Why would the Med-Fed board be immune to "regulatory capture" and undue influence

Tom Daschle is promoting the idea of a Federal Health Board that would in his words:

" set standards for benefits and quality for federal program and insurance." he continues:

Just as the Federal Reserve ensures certain standards, transparency and performance for our banking industry, the Fed Health would ensure harmonization across public programs of health-care protocols, benefits, and transparency. Ultimately, the Fed Health would offer a public framework within which a private health-care system could operate more effectively and efficiently.


See here for some more of his comments on the virtues of his plan.

If I were arguing for such a board, this last analogy I would want to make is reference the agency that was said to ensure standards and transparency and performance of the banking section. If the proposed Fed-Med lived up to the Federal Reserve's performance in regard to credit and loans, no one would be able to get medical care even though the government had just thrown billions into the health care industry to "shore it up'"

Thanks goodness, we had the Federal Reserve Bank and the FDIC and the SEC as well as several banking regulatory agencies or we would have a had a frightening financial meltdown.

While there are many folks and organizations that rightfully share the blame for recent financial meltdown there is a strong case that can be made by a major element being regulatory failure. See here for a discussion of that.

One of the reasons that can lead to regulatory failure ( but not the only one) is the phenomenon of regulatory capture.

Wikipedia explains the term "regulatory capture" this way:

Regulatory capture
is a term used to refer to situations in which a government regulatory agency created to act in the public interest instead acts in favor of the commercial or special interests that dominate in the industry or sector it is charged with regulating.

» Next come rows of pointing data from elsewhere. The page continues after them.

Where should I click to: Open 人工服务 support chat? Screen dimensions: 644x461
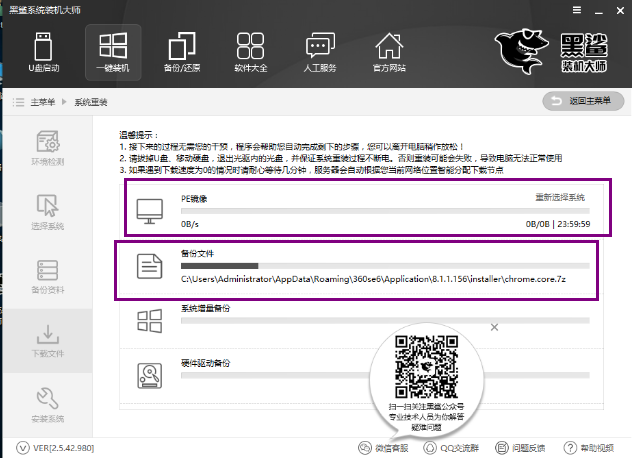point(319,53)
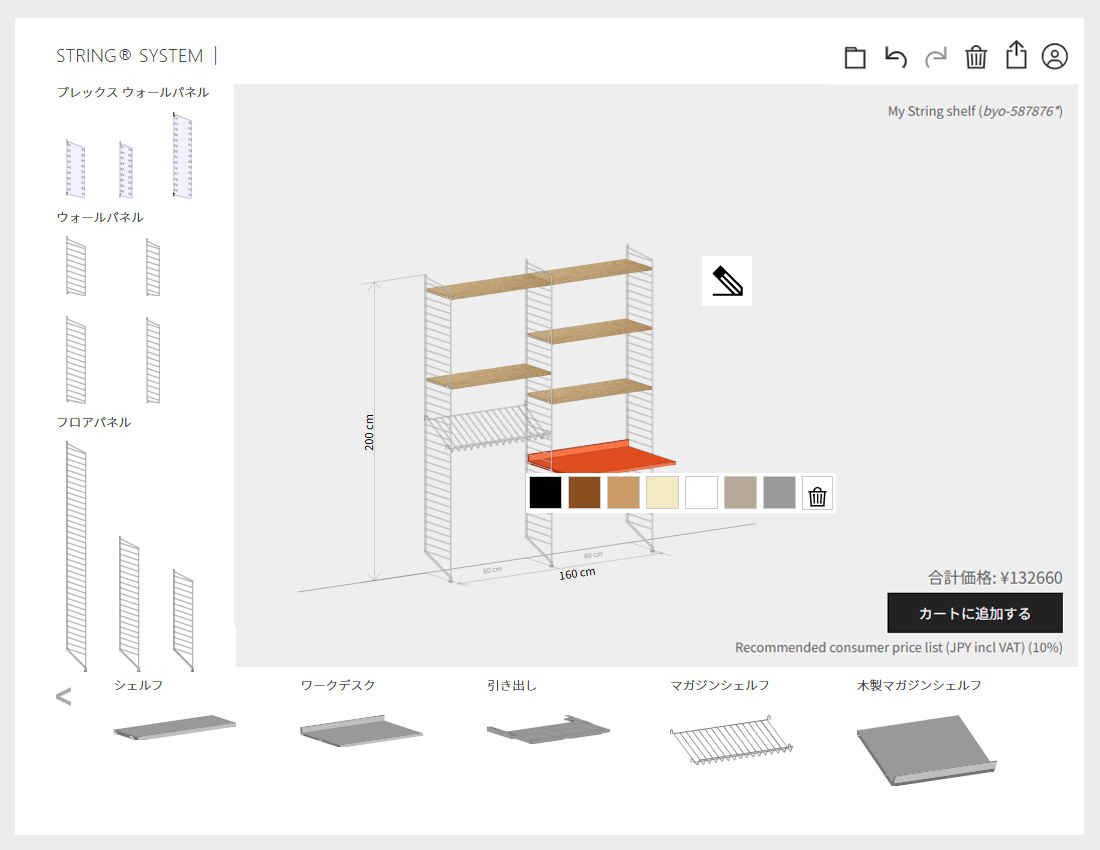Add configuration to cart with カートに追加する

point(975,613)
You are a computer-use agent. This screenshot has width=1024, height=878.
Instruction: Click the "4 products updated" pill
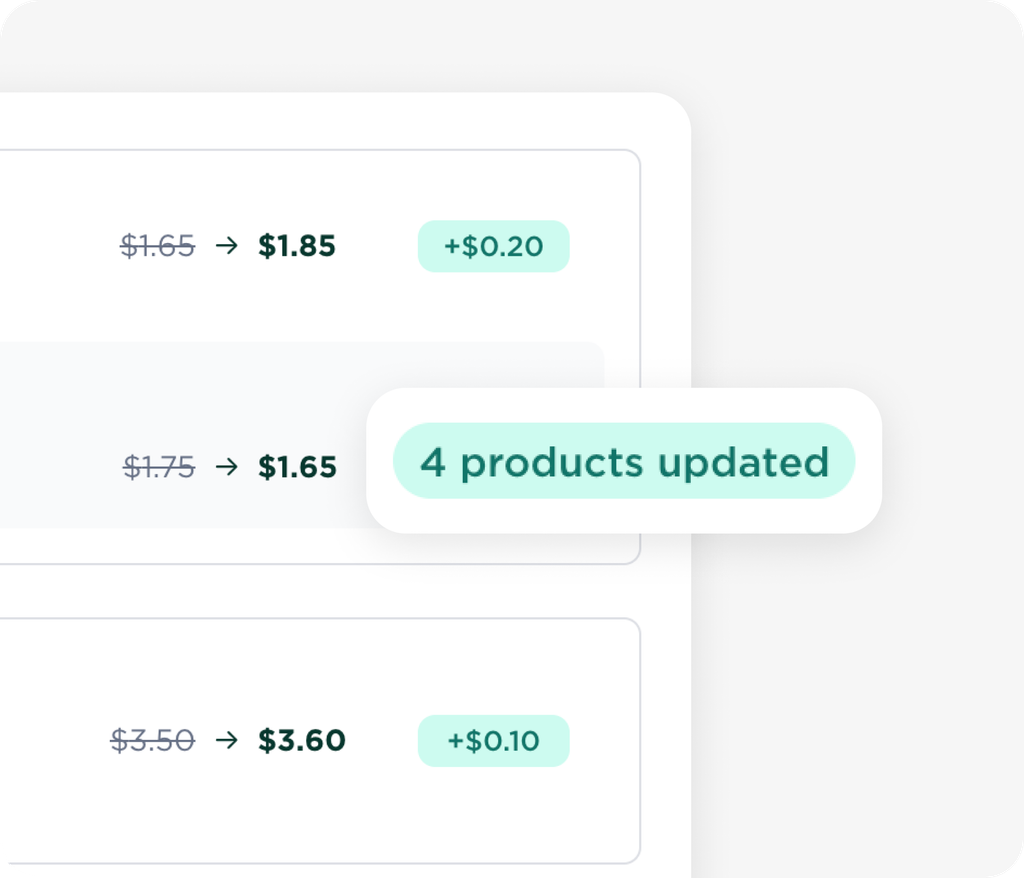click(x=624, y=461)
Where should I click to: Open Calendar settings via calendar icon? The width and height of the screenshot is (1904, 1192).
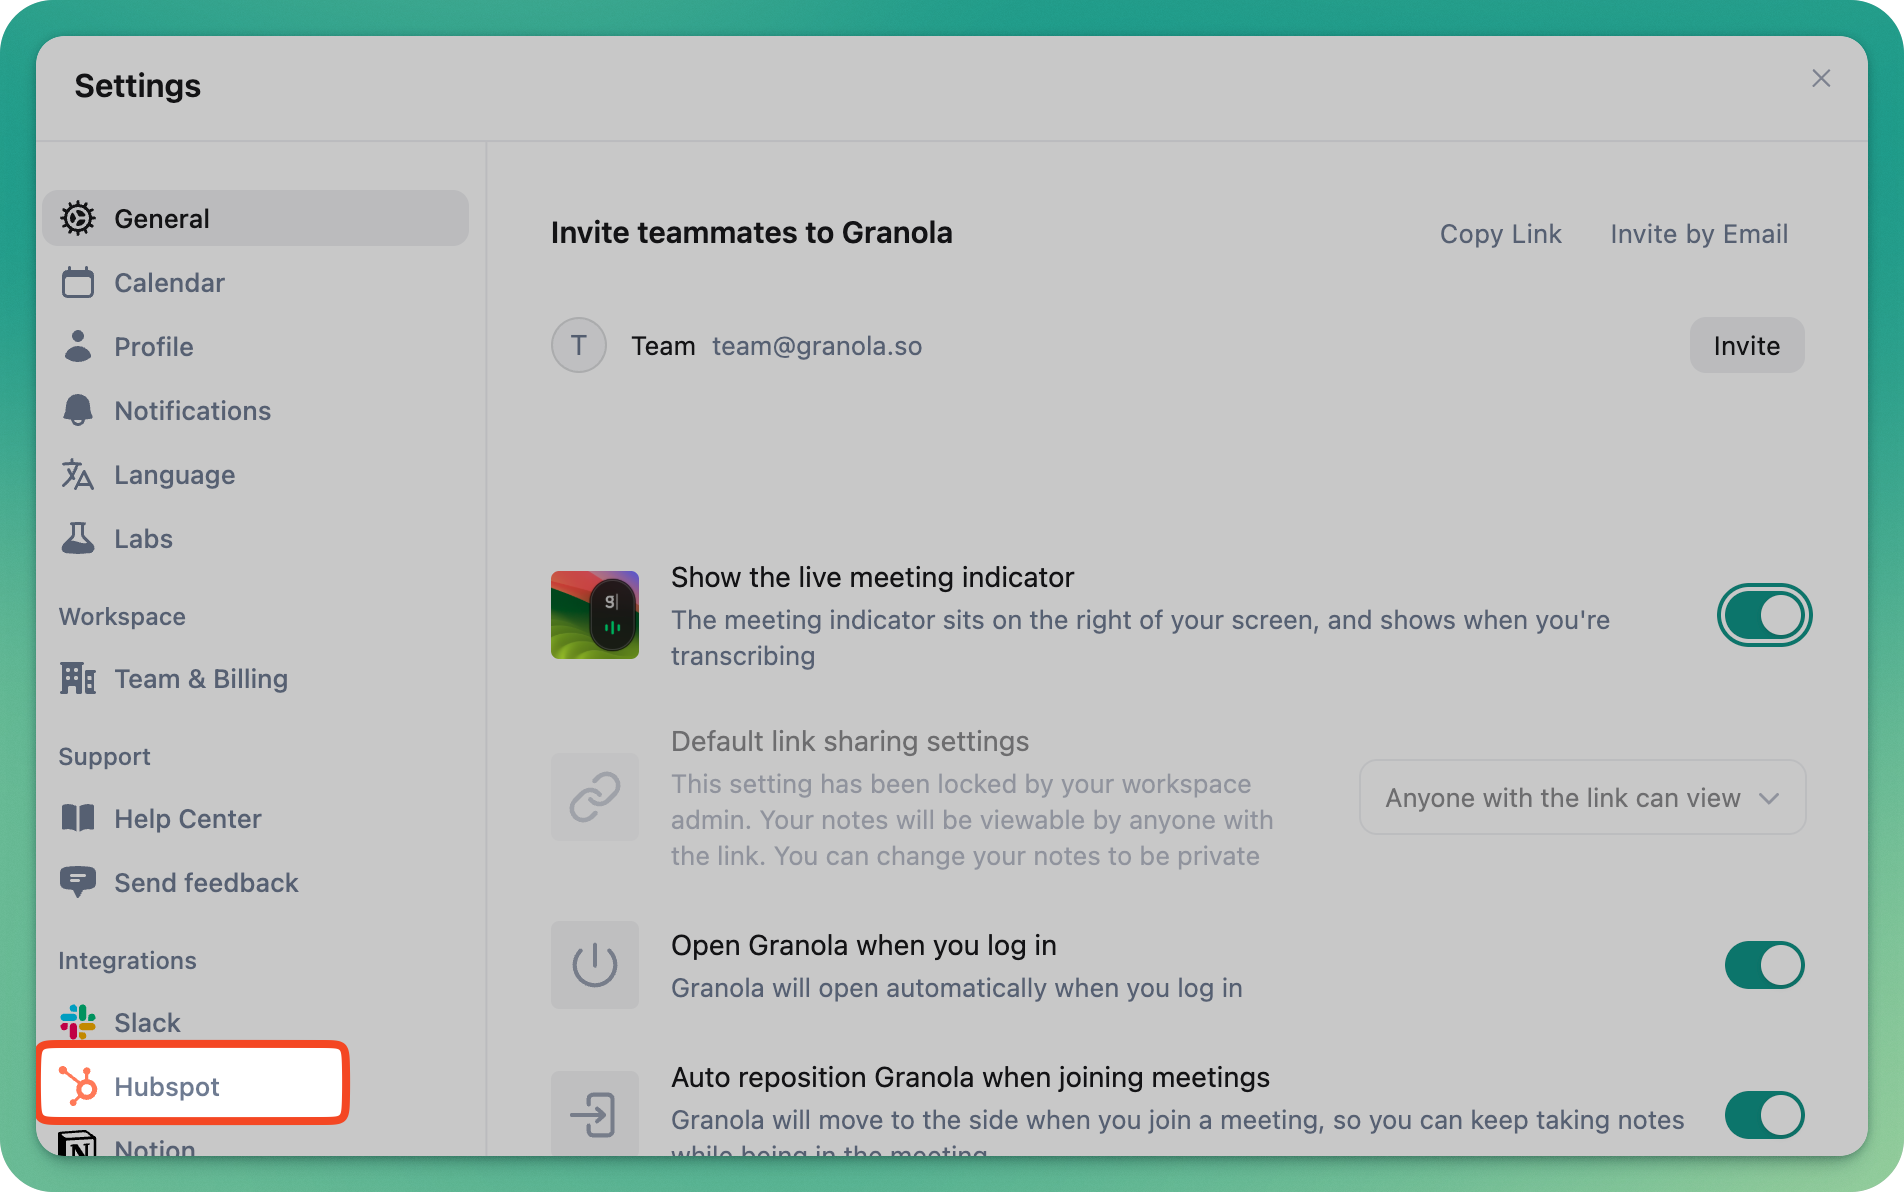(x=78, y=282)
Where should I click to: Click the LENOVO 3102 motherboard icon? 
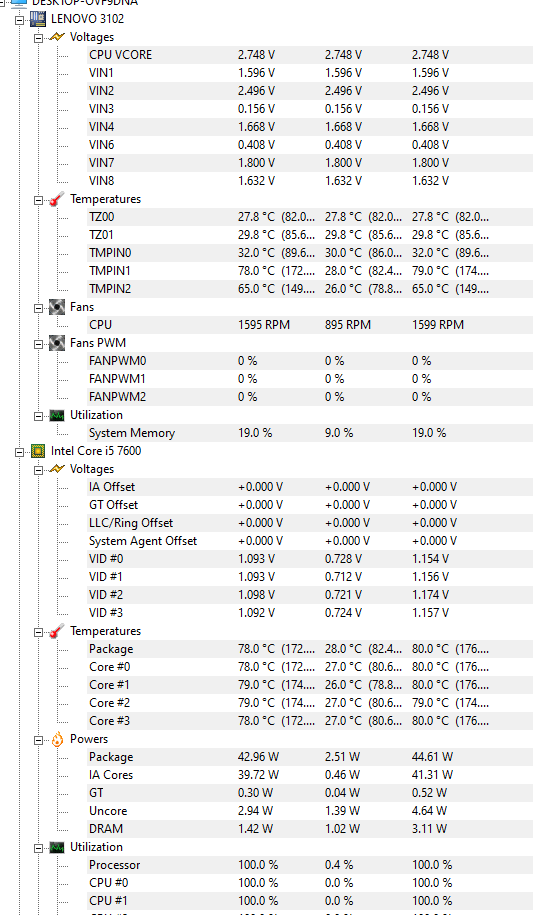tap(38, 19)
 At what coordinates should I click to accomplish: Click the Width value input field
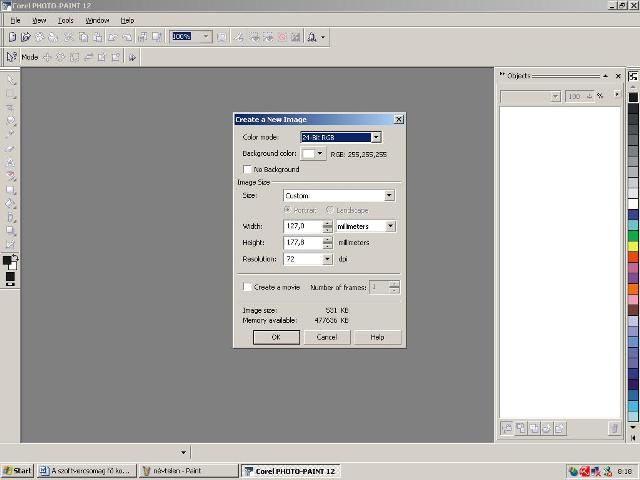coord(302,227)
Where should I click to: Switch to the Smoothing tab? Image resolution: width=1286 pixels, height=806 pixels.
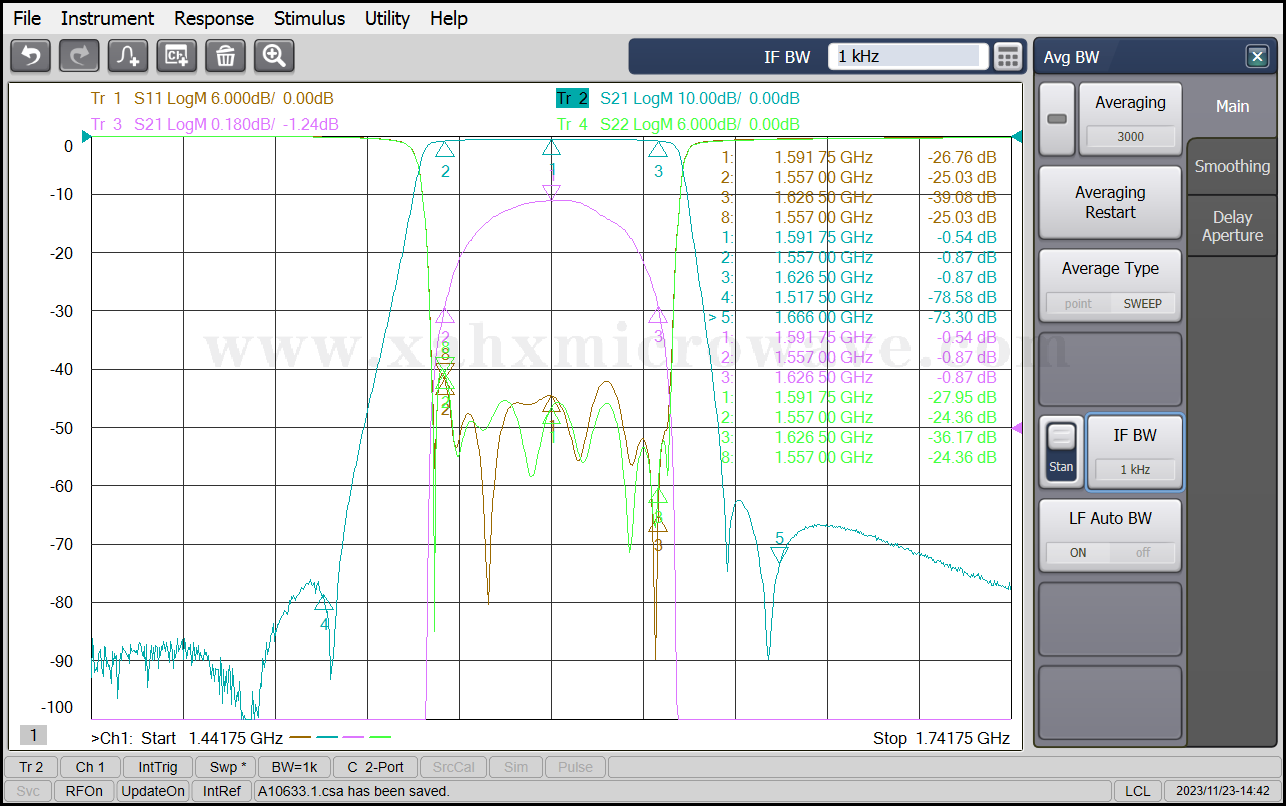click(x=1232, y=167)
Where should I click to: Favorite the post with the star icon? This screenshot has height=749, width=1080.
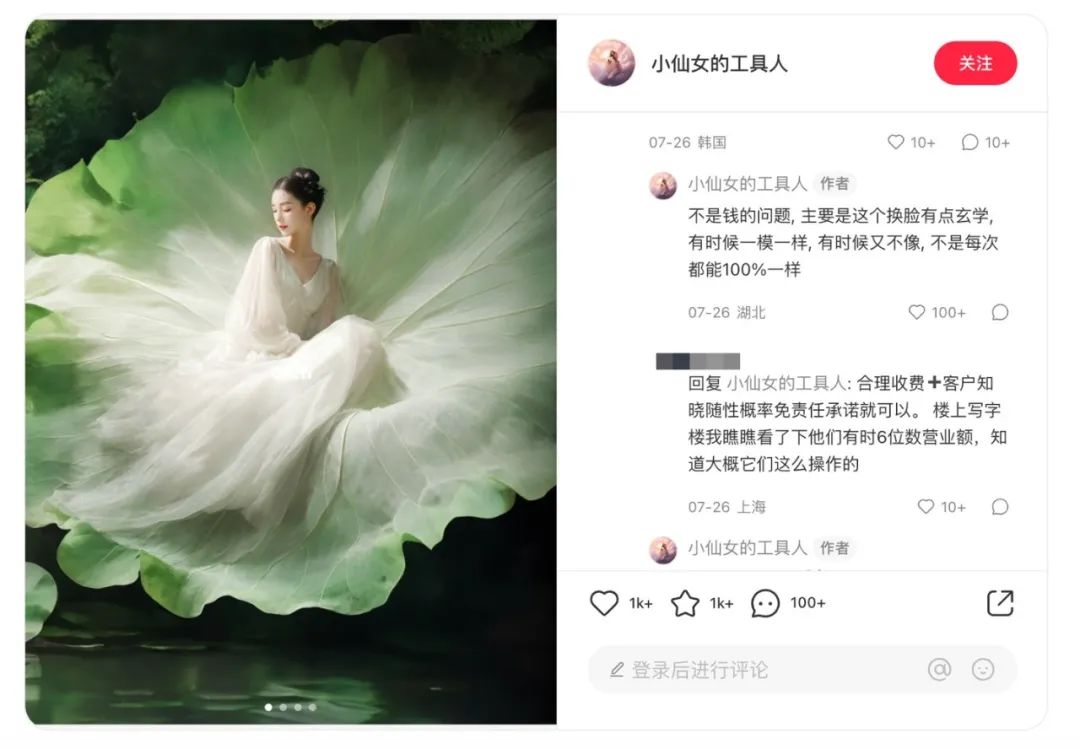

A national board with the power and influence that a Med-Fed would have will attract what economists called rent-seekers like flies to honey or some similar Dan Rather simile.(Basically we are talking about the efforts to cut one's self a bigger piece of the pie)
Medical equipment manufacturers, drug companies, rehab centers, managed care companies might all see the opportunity to score big.Medical Associations, hospital organizations etc etc- just about anyone and anything that wanted a bigger piece.

The Interstate Commerce Commission is often highlighted as the poster child for a regulatory agent that did more favors for the alleged regulated entity than acting in some nebulous public interest. However, the history of the FDA strikes closer to medical home. See here for the most recent expose of how that agency failed to monitor potential conflicts of interests in investigators who contributed to research used to support the approval of medications. Further, it is hard to forget their track record in the matter of telithromycin. OK some of that is more properly the typical bureaucratic way of doing things and not actual capture. It took the FDA about a year to re-analyze the Vytorin data and conclude that folks on that med and doing ok need not stop and that lower cholesterol is really better.Wow,only a year and somehow a federally mandated organization will- according to Daschle- be able "harmonize benefits and health care protocols" presumably for everything.

The health care protocol idea is being promoted by David Snow, CEO of Medco. Medco is the same organization that,as explained in this Sept 30, 2003 NYT report,that was accused by the federal government of destroying medical prescriptions,not filling prescription bottles with the ordered number of pills,lying about contacting physicians,coercing pharmacists and paying bribes to get contracts. DrRich has commented on Mr Snow's recommendations suggesting that an additional benefit would be solving the country's shortage in primary care physicians.(Warning for readers offended by frontal irony and sarcasm).